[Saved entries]
------------------------------------
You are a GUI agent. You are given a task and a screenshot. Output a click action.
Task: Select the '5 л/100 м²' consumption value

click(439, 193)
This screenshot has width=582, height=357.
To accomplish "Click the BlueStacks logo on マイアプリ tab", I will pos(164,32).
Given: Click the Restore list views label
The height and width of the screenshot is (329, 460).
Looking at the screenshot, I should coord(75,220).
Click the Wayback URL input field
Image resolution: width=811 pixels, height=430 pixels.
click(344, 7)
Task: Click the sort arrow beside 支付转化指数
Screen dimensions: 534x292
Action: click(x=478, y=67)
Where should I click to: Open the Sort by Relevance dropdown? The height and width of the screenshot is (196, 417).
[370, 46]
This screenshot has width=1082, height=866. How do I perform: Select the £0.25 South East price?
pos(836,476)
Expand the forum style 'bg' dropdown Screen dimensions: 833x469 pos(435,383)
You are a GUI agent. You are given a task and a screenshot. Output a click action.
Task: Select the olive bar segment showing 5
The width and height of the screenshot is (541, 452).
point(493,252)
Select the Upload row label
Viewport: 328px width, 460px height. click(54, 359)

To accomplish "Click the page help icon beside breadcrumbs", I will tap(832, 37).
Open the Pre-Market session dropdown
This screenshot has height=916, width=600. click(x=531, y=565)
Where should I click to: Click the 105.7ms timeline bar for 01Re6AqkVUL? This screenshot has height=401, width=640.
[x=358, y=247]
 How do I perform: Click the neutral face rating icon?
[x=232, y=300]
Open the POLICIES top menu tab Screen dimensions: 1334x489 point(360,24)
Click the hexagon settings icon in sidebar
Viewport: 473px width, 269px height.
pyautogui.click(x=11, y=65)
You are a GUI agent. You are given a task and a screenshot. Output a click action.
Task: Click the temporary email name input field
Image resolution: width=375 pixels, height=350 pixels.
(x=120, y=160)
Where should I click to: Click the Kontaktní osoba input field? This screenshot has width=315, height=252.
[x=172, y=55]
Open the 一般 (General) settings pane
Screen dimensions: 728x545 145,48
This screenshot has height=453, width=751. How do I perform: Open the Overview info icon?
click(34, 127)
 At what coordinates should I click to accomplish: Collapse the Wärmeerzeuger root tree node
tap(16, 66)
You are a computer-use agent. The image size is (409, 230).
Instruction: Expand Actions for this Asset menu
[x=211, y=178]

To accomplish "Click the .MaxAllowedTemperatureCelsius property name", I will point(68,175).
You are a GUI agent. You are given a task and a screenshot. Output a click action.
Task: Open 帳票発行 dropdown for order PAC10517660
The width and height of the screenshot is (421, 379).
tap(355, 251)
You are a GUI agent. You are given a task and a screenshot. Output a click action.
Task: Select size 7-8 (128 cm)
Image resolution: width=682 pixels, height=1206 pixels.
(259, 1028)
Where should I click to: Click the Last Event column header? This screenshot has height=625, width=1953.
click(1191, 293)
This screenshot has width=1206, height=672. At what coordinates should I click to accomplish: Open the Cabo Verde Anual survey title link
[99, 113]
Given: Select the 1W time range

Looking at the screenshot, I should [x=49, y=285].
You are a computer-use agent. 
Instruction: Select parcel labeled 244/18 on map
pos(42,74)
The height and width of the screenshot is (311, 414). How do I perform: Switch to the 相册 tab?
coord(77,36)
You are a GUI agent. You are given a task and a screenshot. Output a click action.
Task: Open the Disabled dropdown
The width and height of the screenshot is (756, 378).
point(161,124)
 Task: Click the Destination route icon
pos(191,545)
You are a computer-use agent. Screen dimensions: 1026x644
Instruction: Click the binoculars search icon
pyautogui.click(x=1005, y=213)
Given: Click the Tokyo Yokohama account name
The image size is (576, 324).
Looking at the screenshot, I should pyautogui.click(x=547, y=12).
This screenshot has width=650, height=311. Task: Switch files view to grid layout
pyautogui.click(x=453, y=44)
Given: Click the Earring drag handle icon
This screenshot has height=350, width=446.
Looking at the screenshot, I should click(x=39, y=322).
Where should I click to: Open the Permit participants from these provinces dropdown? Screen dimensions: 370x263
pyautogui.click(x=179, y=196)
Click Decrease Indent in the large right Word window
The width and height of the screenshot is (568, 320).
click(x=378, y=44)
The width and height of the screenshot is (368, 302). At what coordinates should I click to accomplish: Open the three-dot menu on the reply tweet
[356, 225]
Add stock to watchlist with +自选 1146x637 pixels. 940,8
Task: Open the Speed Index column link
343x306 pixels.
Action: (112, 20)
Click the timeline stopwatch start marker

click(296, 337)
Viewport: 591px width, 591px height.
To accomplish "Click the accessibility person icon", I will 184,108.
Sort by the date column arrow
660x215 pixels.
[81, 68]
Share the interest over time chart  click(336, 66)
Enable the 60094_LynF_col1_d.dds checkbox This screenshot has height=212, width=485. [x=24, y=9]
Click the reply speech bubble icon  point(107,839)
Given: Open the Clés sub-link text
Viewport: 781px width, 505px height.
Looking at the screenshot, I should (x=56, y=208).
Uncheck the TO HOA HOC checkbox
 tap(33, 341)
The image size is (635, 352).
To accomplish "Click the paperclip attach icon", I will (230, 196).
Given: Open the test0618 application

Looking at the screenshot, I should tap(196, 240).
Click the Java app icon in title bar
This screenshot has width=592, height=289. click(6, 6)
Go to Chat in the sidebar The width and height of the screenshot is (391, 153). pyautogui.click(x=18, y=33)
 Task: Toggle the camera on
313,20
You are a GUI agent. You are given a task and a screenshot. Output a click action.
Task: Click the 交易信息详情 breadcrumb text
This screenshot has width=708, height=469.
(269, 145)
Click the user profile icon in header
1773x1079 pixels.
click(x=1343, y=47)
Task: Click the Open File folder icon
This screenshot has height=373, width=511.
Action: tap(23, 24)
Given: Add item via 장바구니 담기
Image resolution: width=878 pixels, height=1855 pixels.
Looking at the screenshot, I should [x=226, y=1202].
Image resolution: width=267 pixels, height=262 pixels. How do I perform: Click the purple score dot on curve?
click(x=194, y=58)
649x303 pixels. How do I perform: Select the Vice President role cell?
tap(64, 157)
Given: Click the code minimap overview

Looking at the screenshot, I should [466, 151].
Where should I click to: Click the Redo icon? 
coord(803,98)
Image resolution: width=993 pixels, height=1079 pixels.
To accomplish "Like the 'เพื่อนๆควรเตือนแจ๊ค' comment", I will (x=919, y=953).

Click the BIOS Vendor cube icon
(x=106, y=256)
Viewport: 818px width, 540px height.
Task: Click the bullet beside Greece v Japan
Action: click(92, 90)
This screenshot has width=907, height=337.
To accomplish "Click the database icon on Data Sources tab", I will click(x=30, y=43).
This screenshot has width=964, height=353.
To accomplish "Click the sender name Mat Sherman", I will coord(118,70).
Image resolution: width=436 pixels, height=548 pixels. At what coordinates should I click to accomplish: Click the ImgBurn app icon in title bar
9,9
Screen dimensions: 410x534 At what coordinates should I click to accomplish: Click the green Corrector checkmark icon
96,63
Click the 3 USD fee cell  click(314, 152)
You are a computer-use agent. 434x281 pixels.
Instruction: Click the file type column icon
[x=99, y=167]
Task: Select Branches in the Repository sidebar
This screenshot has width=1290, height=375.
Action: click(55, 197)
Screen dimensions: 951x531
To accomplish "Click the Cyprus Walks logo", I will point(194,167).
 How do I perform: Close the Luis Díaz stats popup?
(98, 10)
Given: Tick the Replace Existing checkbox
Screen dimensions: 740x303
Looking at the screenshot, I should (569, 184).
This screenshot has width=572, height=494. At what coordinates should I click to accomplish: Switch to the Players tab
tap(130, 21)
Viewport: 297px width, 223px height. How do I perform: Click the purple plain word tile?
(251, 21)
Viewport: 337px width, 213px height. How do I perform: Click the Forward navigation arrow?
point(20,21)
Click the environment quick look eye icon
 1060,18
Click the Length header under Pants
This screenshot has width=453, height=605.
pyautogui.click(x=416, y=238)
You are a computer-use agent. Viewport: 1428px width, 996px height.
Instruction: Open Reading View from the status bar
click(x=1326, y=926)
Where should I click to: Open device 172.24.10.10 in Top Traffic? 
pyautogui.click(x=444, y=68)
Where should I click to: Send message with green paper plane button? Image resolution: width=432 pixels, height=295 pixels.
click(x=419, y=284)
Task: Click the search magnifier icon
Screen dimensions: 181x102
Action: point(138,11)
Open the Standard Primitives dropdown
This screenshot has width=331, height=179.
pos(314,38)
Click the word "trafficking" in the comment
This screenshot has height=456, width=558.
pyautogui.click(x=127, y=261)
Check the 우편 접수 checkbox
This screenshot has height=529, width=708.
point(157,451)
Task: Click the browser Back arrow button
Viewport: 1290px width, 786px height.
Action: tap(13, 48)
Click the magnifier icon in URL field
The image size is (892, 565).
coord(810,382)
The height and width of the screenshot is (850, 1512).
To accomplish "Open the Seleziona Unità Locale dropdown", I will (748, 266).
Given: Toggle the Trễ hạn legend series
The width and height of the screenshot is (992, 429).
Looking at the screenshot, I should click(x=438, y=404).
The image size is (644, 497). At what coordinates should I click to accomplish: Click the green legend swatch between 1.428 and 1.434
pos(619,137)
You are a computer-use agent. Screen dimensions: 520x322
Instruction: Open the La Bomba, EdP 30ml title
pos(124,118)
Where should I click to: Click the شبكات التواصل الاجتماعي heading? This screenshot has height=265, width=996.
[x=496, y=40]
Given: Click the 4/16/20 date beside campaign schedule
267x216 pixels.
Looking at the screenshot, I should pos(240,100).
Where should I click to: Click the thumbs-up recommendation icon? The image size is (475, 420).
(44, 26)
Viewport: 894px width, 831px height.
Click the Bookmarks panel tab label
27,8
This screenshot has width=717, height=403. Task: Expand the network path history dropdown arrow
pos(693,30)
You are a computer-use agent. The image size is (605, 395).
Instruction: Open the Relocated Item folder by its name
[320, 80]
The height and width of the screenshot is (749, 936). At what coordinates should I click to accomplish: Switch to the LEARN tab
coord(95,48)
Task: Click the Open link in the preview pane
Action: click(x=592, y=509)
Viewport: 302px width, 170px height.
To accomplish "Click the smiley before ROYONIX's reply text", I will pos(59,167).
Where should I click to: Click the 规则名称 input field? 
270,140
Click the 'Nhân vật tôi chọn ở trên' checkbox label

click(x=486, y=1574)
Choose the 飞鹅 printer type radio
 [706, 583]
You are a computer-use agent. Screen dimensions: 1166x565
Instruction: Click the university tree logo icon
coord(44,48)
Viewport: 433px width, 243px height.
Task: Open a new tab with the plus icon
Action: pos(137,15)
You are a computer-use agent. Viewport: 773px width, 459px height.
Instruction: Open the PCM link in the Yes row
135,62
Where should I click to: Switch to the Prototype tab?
------------------------------------
Task details =
The required output is the line holding "Where should I click to: Click the 规则名称" plus every line after it in the data, reproduced exactly.

Response to the task =
Where should I click to: Click the 规则名称 input field? 
270,140
Click the 'Nhân vật tôi chọn ở trên' checkbox label

click(x=486, y=1574)
Choose the 飞鹅 printer type radio
 [706, 583]
You are a computer-use agent. Screen dimensions: 1166x565
Instruction: Click the university tree logo icon
coord(44,48)
Viewport: 433px width, 243px height.
Task: Open a new tab with the plus icon
Action: pos(137,15)
You are a computer-use agent. Viewport: 773px width, 459px height.
Instruction: Open the PCM link in the Yes row
135,62
Where should I click to: Switch to the Prototype tab?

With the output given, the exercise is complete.